In early 2019, Robomart announced that it had formed a strategic partnership with Stop & Shop, a grocery chain located in the Boston, Massachusetts, area. While some regulatory issues remain to be sorted out, the supermarket hopes to have its own branded Robomart vehicles on the streets by the summer and while the startup continues to seek partnerships with other food outlets.
This model has several benefits over traditional food delivery. This includes the ability for customers to pick out their own produce. It also eliminates the wait time between placing an order and receiving the food.
With the usual grocery delivery service, people order food online and then it arrives at their doorstep. The Robomart is different. A Robomart vehicle is dispatched to a certain neighborhood. From there, customers can summon it to their houses using an app.
No human is needed to drive the vehicle. “Drivers” are responsible for operating it remotely using cameras and navigation systems. Each vehicle's speed is capped at 25 miles per hour for safety purposes.
Once the vehicle has arrived at a residence, customers open the sliding door after unlocking it with an app. They then have access to a range of produce, as well as convenience items, including prepared meals.
The RFID and vision technology installed on the vehicle tracks the items that are removed. The customer’s account is charged at the end of the transaction. A receipt is emailed once the doors of the vehicle are closed.
Each of these vehicles stores about a half-ton of goods. This means the selection will be fairly diverse, although not as extensive as in a store. When necessary, the vehicle will return to a Robomart facility to recharge or to restock.
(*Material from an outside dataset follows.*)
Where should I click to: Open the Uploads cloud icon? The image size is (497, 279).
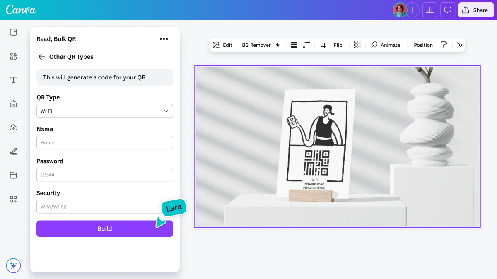13,127
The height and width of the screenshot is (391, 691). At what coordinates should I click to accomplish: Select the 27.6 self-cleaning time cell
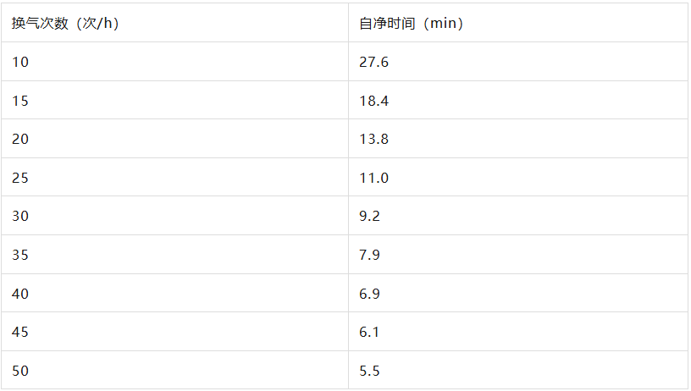pyautogui.click(x=373, y=62)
The ability to eliminate a driver and use a completely electric vehicle has a number of benefits for the environment. The Robomart vehicle maximizes space while minimizing the greenhouse gas emission associated with food delivery.
Another major benefit of this system is that it has the potential to reach food deserts. Some areas of large cities, including Boston, have very limited access to grocery stores. A program like this could make it much easier to provide residents with fresh produce. A similar program was spearheaded years ago using old buses in St. Louis. This is a much more environmentally-friendly approach to the problem.
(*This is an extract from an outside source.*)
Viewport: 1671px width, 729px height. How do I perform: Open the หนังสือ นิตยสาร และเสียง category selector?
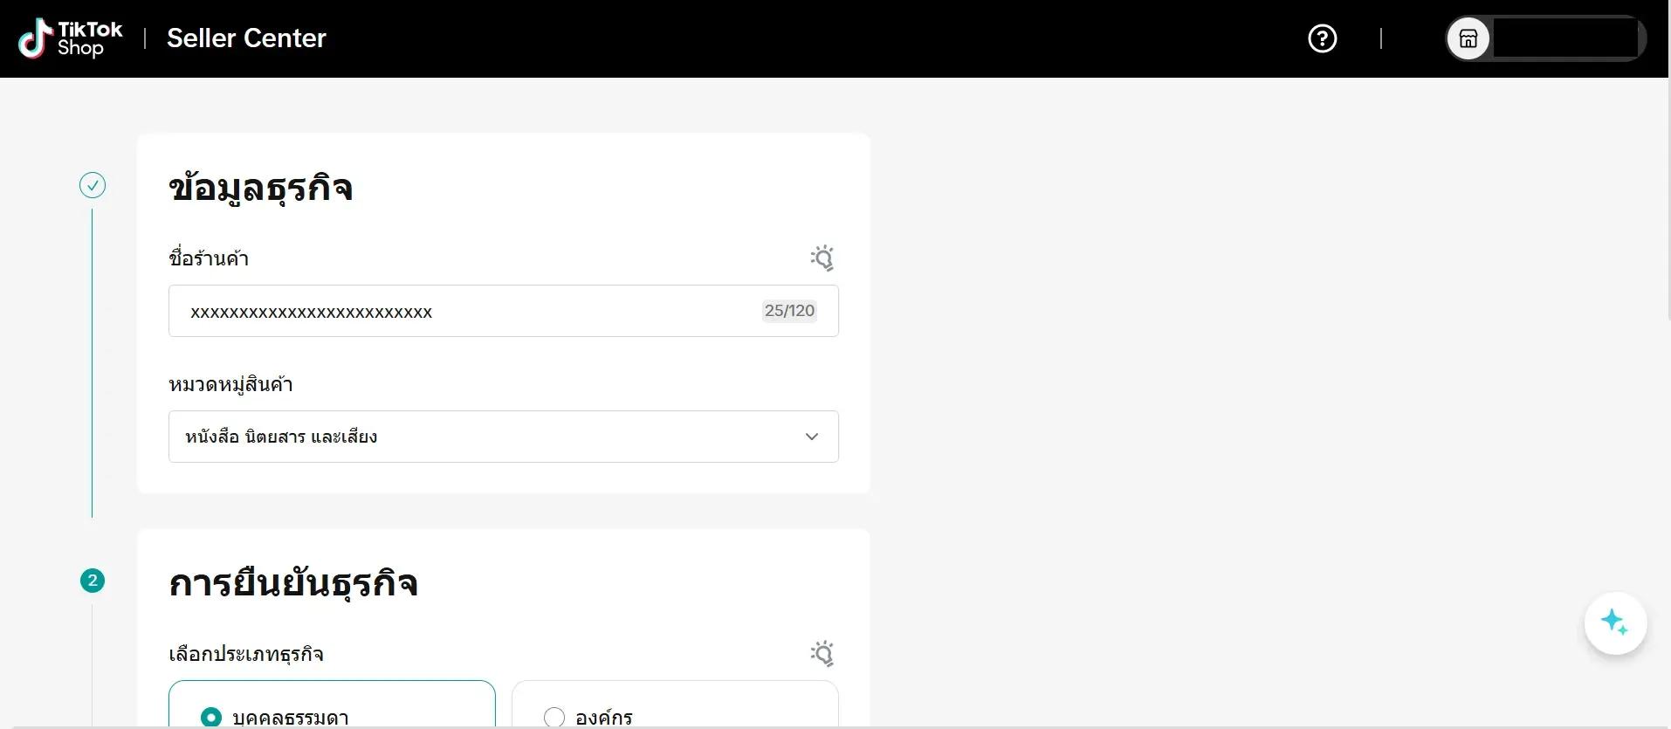point(504,437)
At the same time, not everyone is enamored with Robomart and its potential. A number of Boston officials are worried about the use of remotely-operated vehicles on public roads. A debate has begun about what constitutes an autonomous vehicle and whether or not these vehicles with remote drivers count.
Some residents are worried about the potential for accidents and where liability would rest in these cases, as well as how police would handle them. One argument is that the drivers of these vehicles could be intoxicated miles away from the scene of an accident. This would make it very difficult to press charges appropriately.
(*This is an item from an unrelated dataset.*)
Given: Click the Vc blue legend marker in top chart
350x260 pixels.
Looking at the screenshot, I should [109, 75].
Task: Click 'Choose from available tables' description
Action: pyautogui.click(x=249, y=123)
Another Application of Robotics in the Supermarket Industry
The debate about the use of driverless cars to deliver fresh groceries continues. In the meantime, Stop & Shop as well as other brands have announced that they will begin using robots in many of their stores. So far, the only announced purpose of these robots is to scan for spills and tripping hazards that would then be reported to an employee.
One could imagine several other applications of these robots within grocery stories, from stocking shelves to collecting orders for pick-up. At this same time, even this development is not without some anxiety from employees who worry that the robots could mean fewer jobs for human employees.